Friday 29 January 2010

The Problem Of Thought






One of the hardest tasks for researchers of consciousness, aside from providing a suitable definitive explanation for the term itself, is to try and explain how it might be constructed. Philosophers of mind have generally had a very difficult time in categorising the component parts of consciousness and have struggled for centuries to agree on even the kind of language that should be used. We might talk about emotions, feelings and thoughts but who could possibly say where one ends and the next begins? Thinkers from Plato onwards have grappled with the implications of qualia but have never managed to fully tie this expression down.

The problem is that consciousness is intangible and invisible and we are beings who rely our senses and memories to explain configurations of the matter around us whereby we can settle on a common, albeit subjective, understanding. You can not imagine a thought... although trying to do so depends entirely on thought itself; but you can think about other things. Not being able to imagine or visualise thoughts as distinct units of the mental process means that we can not visualise how they might link and merge to form part of the spectrum of consciousness; at least not in the same way that we can visualise how bricks can be combined in certain configurations to construct buildings.

Added to this is the problem that it quickly becomes redundant even trying to understand mental events as distinct linear phenomena given that we can all attest to having had several things on our minds at any given time, not to mention the constant onslaught of sensory and nervous information and even the subconscious processes that are continually contributing to the ever changing mesh of experience we call the self.

Do you look at a river and see individual droplets of water? Could you decipher how each one of these droplets is influencing the movement of those around it? No, but that doesn't mean that any section of that body of water couldn't be broken down to its component parts and measured.

Even if thoughts could be looked at as unique pieces or blocks, are they entirely individual? We might often think of the same thing at different times but does that mean that we are experiencing the same thought again?

Surely a truly deterministic theory would have to allow for the fact that a mental event that seems to have been repeated or experienced before is actually unique in that it comes at the end of a chain of events concerning bother matter and consciousness. You might think of an object one day, and that thought will be coloured by feeling, emotion, recall and sensory input but thinking of that same object two days later will very possibly result in an entirely different experience given that the conditions will have changed. Thus, the same thought can never be thought of twice.

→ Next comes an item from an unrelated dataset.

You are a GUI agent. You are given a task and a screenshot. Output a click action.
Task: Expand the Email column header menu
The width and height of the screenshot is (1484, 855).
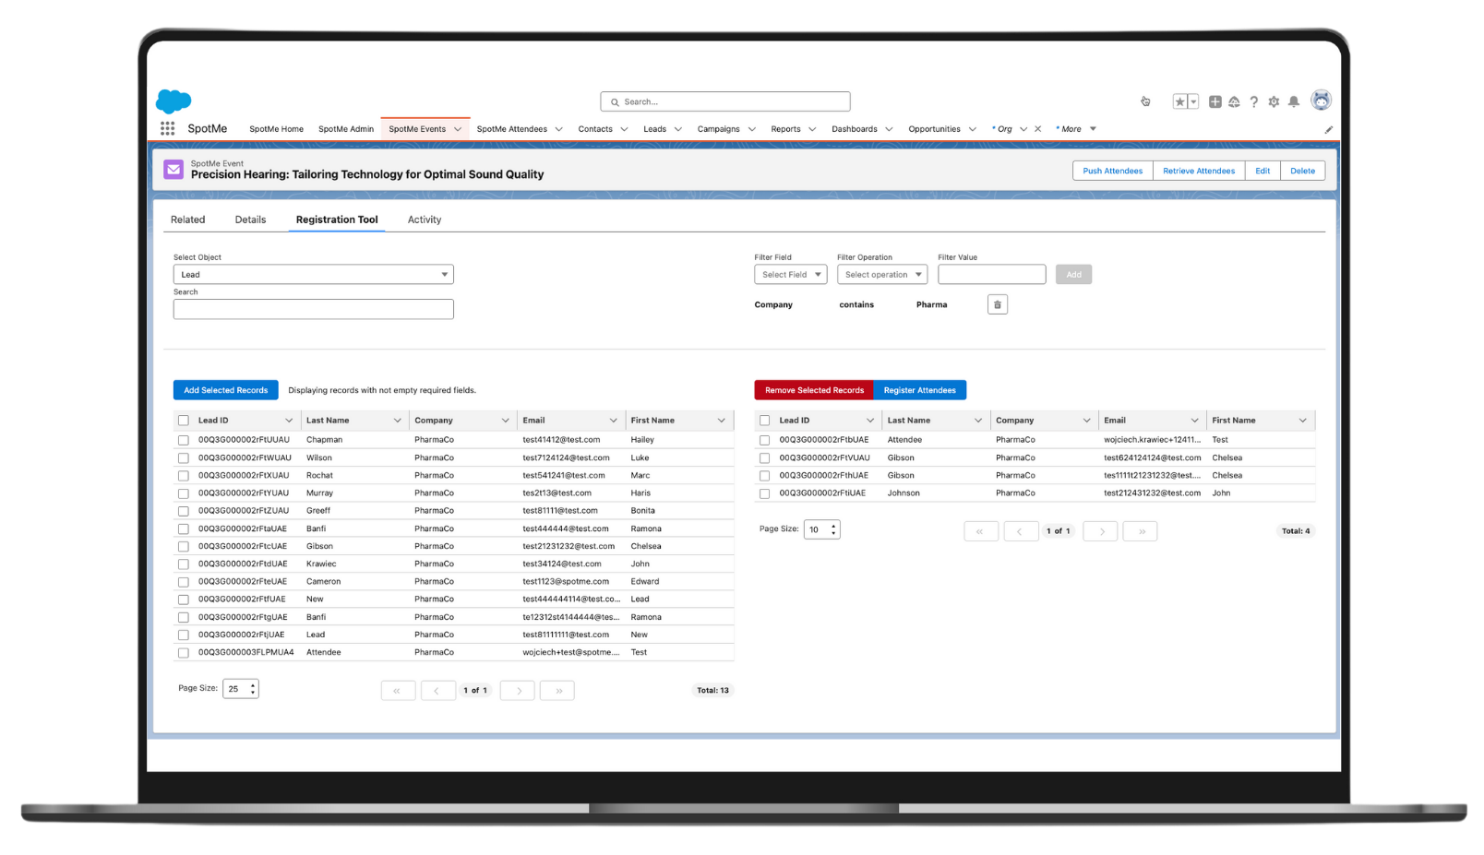pos(614,420)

It might take the kind of systematic process of analysis that only a supercomputer could apply before we are able to discuss this subject in a less ambiguous and speculative way. The kinds of causal chains, interlinked events and variable looping configurations we would like to quantify are beyond our current understanding of quantum and chaotic engineering. The problems of decoding consciousness seem to echo those that still frustrate scientists looking at finding a harmonic resolution in the macro and micro aspects of the physical universe. It seems as if we are not yet intelligent enough to understand our own intelligence.
However, as technological progress accelerates, so too do our chances of finally facilitating the framework of tools and conditions needed to turn theory into fact on one of the greatest enigmas of existence... the conscious self.